I have more resources/thoughts on this but I'll leave it at that for now unless someone's interested. The best resource is the will to understand and the audacity to think you can, of course

You seem to be knowledgeable in this area, what would you recommend someone read to get a good picture of things you find interesting in complex systems theory?

I didn't personally go about it in the most principled way, but:
1. locate the smartest minds in the field or tangential to it (surely you know of Friston and Levin, and you mentioned Krakauer - there's a handful more. I just had a sticky note of people I collected)
2. locate a few of the seminal papers in the field, the journals (e.g. entropy) 
3. based on your tastes, skim podcasts like Santa Fe's or Sean Carroll's 
4. textbooks (e.g. that theory of cas book you mentioned (chapter 6 on info theory for cas seemed like the most important if i had to pick one), multilayer networks theory, statistical field theory (for neural networks, etc.)) - I personally also save books which seem a bit distanced from alignment (e.g. theoretical ecology/metabolic theory of ecology) just out of curiosity to see how they think/what questions they wind up asking

Of these, I think getting a feel for the repeats in the unsolved problems/vocabulary/concepts that show up in journals is important, and pretty much anything related to "what does it take to unify information and physics, and extend information theory to talk about open-systems, and how do we get there asap" seems good bc of how foundational all that is.

How do you intend to do those 3 things? In particular, 1 seems pretty cool if you can pull it off.

* AVAILABLE DATA

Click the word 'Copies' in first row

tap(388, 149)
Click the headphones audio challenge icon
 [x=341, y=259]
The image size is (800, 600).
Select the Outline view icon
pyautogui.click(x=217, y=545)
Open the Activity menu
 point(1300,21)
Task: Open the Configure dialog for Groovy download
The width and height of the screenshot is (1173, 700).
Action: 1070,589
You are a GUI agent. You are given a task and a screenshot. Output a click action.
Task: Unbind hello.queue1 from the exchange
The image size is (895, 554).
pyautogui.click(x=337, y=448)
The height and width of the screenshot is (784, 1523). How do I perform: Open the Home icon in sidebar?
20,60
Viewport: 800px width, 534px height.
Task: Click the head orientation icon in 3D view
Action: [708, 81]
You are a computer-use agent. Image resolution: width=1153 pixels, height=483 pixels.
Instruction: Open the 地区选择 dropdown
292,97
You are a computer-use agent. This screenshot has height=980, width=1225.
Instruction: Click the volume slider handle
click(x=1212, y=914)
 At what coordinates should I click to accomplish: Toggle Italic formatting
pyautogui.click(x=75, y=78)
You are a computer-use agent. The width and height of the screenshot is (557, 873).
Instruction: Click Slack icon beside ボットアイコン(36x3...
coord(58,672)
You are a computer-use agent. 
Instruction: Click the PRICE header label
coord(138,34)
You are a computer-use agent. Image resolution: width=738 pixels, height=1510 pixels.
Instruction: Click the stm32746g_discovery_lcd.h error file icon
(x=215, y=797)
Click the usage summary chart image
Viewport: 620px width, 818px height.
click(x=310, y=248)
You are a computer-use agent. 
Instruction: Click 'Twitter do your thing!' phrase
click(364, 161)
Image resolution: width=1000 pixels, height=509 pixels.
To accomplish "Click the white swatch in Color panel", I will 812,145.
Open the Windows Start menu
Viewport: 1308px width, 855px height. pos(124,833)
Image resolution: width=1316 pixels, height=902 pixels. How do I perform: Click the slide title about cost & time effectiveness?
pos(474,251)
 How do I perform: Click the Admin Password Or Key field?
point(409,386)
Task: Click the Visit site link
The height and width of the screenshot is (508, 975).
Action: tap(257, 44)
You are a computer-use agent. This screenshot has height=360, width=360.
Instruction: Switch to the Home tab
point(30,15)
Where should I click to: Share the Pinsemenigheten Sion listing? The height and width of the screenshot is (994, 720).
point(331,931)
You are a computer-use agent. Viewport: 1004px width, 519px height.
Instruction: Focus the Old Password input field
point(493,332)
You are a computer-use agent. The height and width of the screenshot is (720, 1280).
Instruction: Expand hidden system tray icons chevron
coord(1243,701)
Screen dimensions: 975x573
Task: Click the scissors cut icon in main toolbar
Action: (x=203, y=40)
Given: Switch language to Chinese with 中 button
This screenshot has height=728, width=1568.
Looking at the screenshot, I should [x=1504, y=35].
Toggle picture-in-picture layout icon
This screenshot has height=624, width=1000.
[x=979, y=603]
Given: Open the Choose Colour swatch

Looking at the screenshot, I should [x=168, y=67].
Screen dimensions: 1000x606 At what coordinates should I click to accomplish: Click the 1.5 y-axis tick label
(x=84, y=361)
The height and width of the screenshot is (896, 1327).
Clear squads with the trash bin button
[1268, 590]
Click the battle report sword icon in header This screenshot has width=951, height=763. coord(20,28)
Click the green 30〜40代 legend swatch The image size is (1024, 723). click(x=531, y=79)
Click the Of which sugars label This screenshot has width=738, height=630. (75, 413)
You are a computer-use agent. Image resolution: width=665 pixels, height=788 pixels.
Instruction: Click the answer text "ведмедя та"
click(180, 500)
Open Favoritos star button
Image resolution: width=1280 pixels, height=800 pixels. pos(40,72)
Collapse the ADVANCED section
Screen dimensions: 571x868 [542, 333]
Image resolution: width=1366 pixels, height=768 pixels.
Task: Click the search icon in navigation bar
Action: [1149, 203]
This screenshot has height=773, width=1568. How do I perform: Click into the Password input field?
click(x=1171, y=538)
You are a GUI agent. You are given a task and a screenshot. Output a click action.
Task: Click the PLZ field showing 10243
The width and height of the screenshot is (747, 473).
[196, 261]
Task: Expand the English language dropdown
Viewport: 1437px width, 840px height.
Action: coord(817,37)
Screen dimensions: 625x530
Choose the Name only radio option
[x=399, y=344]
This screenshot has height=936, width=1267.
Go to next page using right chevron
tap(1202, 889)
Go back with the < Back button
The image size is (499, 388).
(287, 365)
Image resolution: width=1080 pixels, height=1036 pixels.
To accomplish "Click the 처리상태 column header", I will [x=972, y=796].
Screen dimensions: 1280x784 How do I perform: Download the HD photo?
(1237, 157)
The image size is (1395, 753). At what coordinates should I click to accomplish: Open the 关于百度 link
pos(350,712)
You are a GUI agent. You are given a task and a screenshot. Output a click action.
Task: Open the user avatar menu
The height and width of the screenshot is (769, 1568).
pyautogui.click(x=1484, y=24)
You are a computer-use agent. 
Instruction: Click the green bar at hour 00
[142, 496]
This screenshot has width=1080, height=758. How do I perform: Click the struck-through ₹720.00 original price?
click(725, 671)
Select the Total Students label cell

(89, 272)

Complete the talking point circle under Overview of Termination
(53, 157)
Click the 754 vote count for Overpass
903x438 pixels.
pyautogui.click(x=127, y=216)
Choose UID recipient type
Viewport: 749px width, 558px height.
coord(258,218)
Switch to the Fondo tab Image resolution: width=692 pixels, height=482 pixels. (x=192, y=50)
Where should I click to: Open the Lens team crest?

* QUESTIONS ON THE MATERIAL
1) In the discussion of complex systems reading, do these statements agree with the text? Answer yes or no for each, and quote the words of the text that decide it.
(a) Sean Carroll's podcast is suggested as something to skim.
(b) Chapter 4 of the theory of cas book is singled out as the most important.
(c) The writer says they approached the field in the most principled way.
2) List every person the discussion of complex systems reading mentions by name.
3) Continue the discussion of complex systems reading from after its final question.

* WRITTEN ANSWERS
1)
(a) Yes: "skim podcasts like Santa Fe's or Sean Carroll's"
(b) No: "chapter 6 on info theory for cas seemed like the most important if i had to pick one"
(c) No: "I didn't personally go about it in the most principled way"

2) Friston, Levin, Krakauer, Sean Carroll

3)
I'm not expecting to pull off all three, exactly - I'm hoping that as I go on, it becomes legible enough for 'nature to take care of itself' (other people start exploring the questions as well because it's become more tractable (meta note: wanting to learn how to have nature take care of itself is a very complexity scientist thing to want)) or that I find a better question to answer.

For the first one, I'm currently making a suite of long-running games/tasks to generate streams of data from LLMs (and some other kinds of algorithms too, like basic RL and genetic algorithms eventually) and am running some techniques borrowed from financial analysis and signal processing (etc) on them because of some intuitions built from experience with models as well as what other nearby fields do

Maybe too idealistic, but I'm hoping to find signs of critical dynamics in models during certain kinds of tasks and I'd also like to observe some models with more memory dominate other models (in terms of which model diverges more from its start state to the other model's) etc. - Anthropic's power laws for scaling are sort of unsurprising, in a certain sense, if you know how ubiquitous some kinds of relationships are given some kinds of underlying dynamics (e.g. minimizing cost dynamics)

Anthropic's power laws for scaling are sort of unsurprising, in a certain sense, if you know how ubiquitous some kinds of relationships are given some kinds of underlying dynamics (e.g. minimizing cost dynamics)

Also unsurprising from the comp-mech point of view I'm told.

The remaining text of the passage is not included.